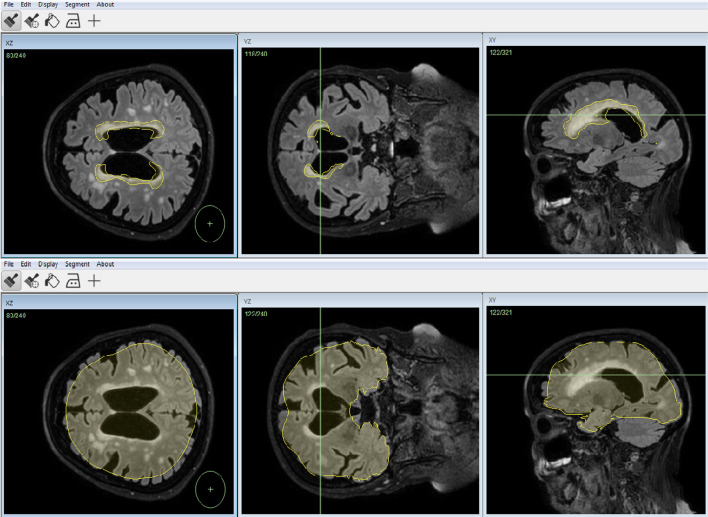708x517 pixels.
Task: Click the circular brush cursor in bottom XZ view
Action: pyautogui.click(x=209, y=489)
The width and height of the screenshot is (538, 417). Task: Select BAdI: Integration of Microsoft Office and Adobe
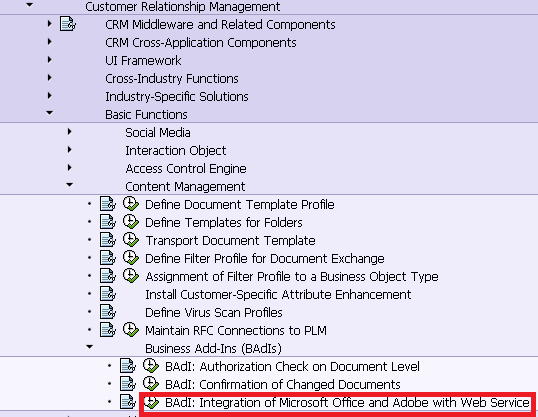tap(347, 402)
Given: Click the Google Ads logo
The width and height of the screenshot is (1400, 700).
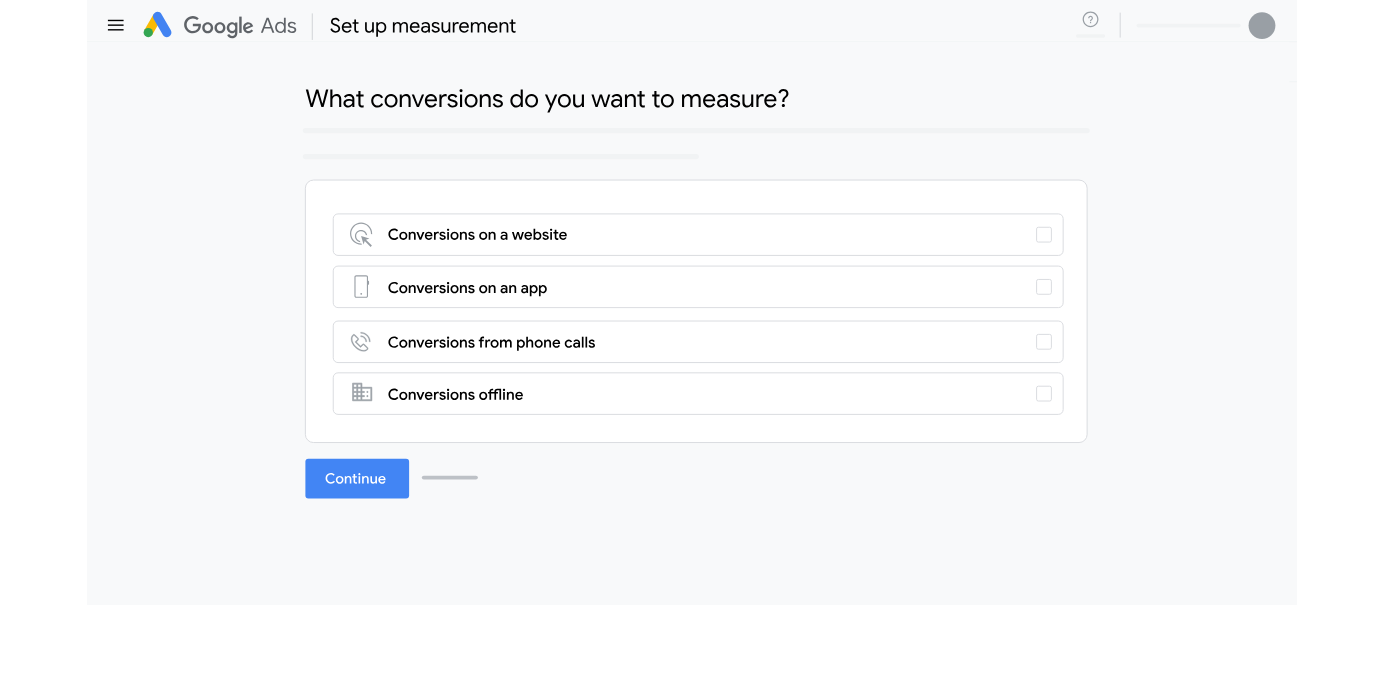Looking at the screenshot, I should click(220, 26).
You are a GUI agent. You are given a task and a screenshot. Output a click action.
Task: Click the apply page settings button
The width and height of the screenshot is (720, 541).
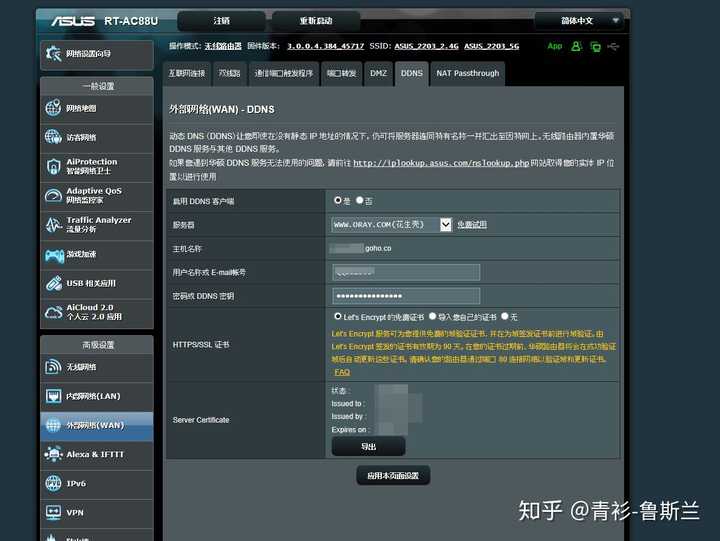(393, 475)
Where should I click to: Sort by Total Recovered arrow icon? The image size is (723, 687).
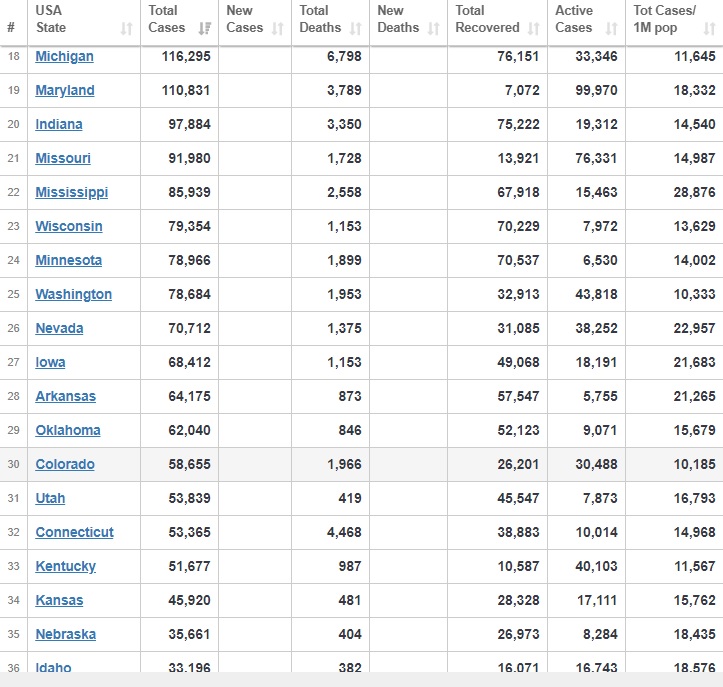(533, 29)
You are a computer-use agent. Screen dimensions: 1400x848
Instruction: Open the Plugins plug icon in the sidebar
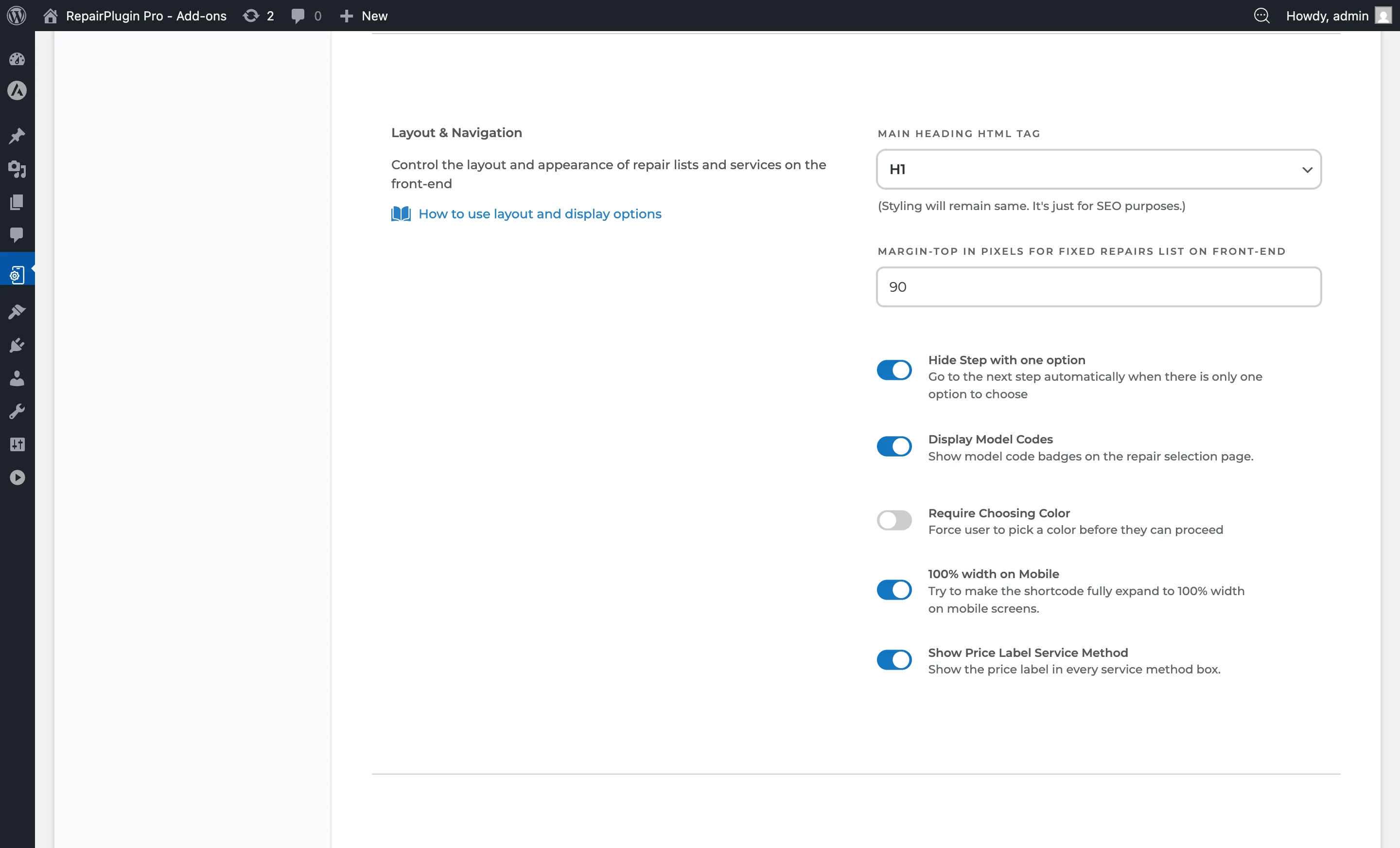(17, 345)
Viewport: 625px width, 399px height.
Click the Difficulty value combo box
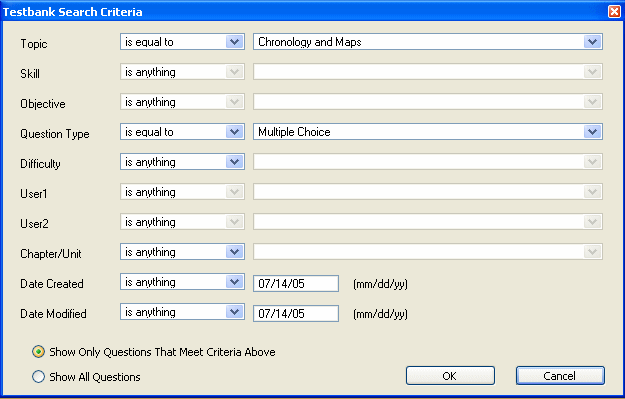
##########
Task item. If a line in the entries contains "agent", copy it.

Exercise answer.
You are a GUI agent. You are given a task and a screenshot. Output a click action.
You are a computer-use agent. Screen dimensions: 1400x848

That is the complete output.